Lift out all lines below that contain "agent".

======== RECORDS TO PROCESS ========

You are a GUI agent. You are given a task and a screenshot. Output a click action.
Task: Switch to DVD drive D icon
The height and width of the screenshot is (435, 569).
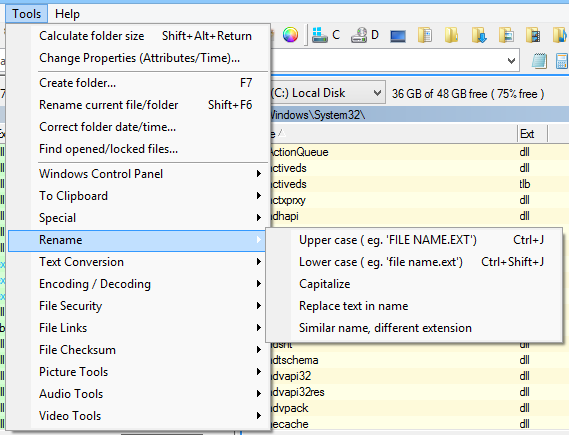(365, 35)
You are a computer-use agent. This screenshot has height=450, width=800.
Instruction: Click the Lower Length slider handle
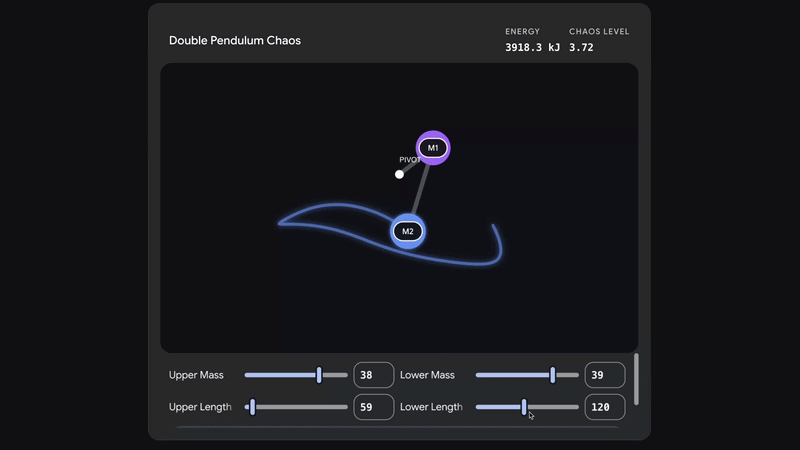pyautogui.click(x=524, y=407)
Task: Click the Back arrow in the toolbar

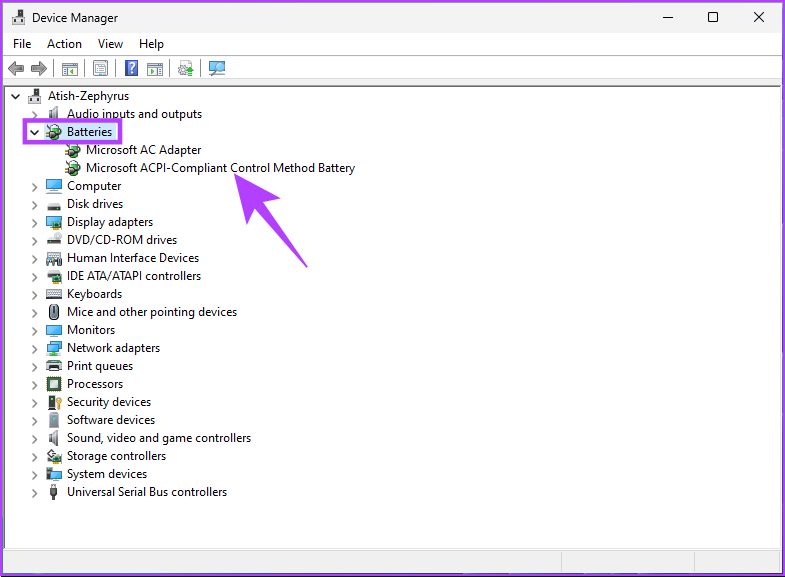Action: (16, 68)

========
======== RECORDS TO PROCESS ========

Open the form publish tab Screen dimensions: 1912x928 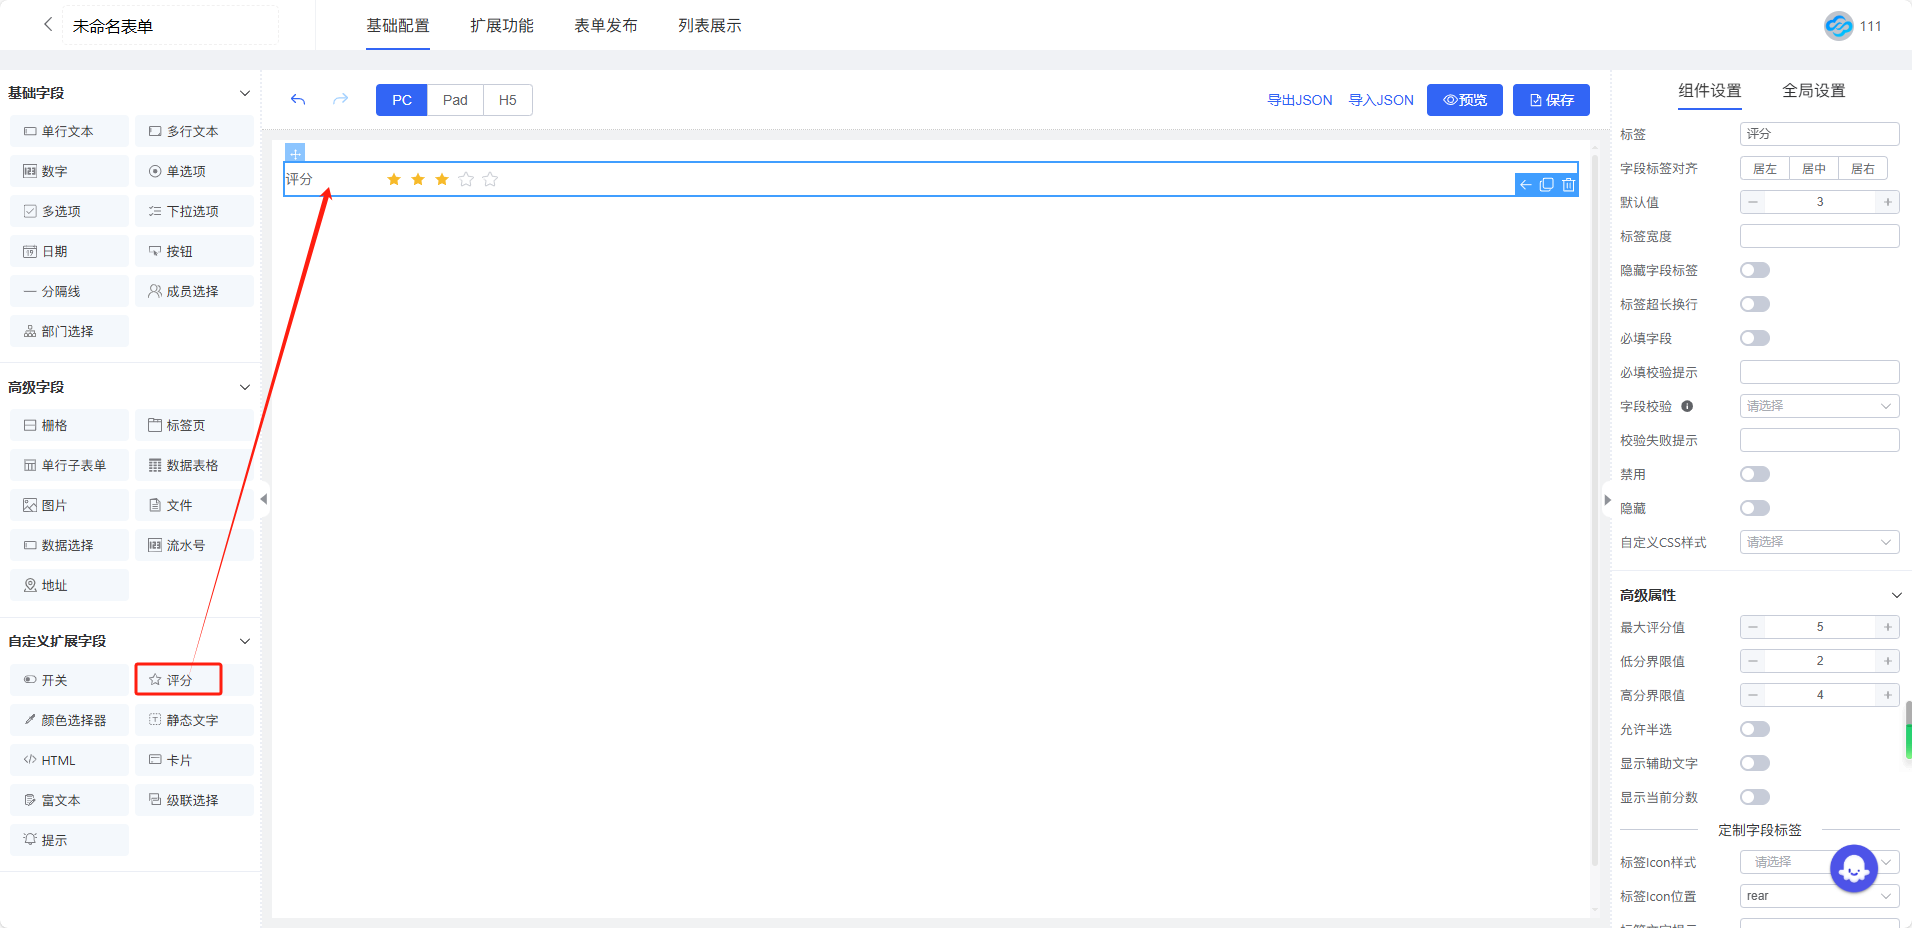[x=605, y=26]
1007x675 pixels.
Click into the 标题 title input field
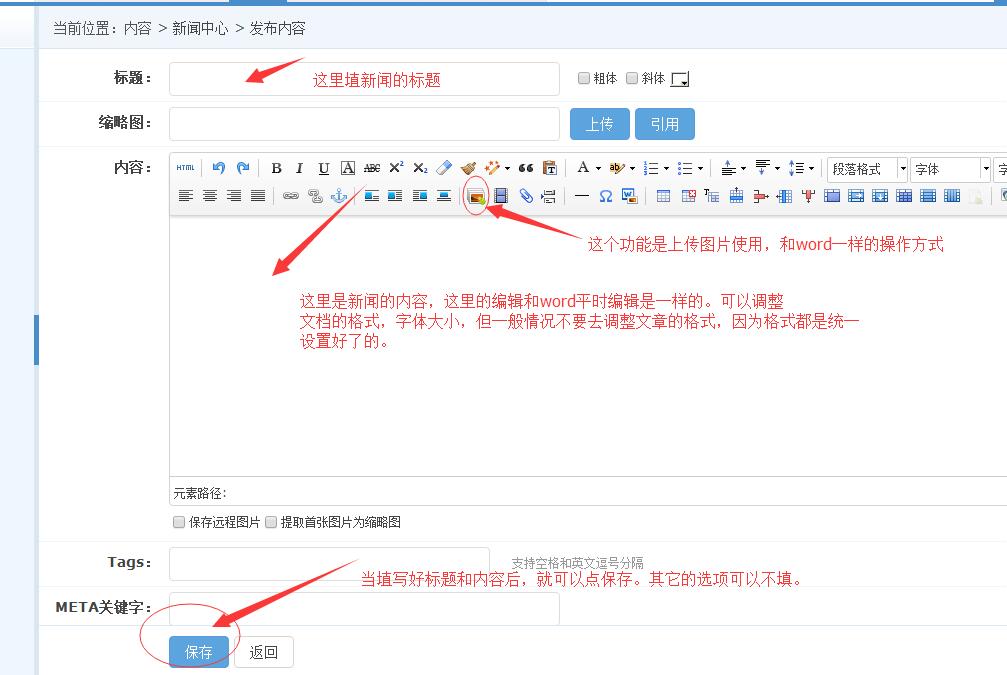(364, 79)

========

YOUR RESPONSE:
You are a GUI agent. You are given a task and a screenshot. Output a click action.
You are a computer-use agent. This screenshot has height=450, width=800.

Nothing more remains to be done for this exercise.